_Your instructions_
Nothing should differ between your answer and the records below.

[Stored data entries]
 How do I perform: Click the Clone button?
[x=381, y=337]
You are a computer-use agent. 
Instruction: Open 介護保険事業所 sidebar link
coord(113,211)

_Written answer_
 How do I perform: Click the Clone button?
[x=381, y=337]
You are a computer-use agent. 
Instruction: Open 介護保険事業所 sidebar link
coord(113,211)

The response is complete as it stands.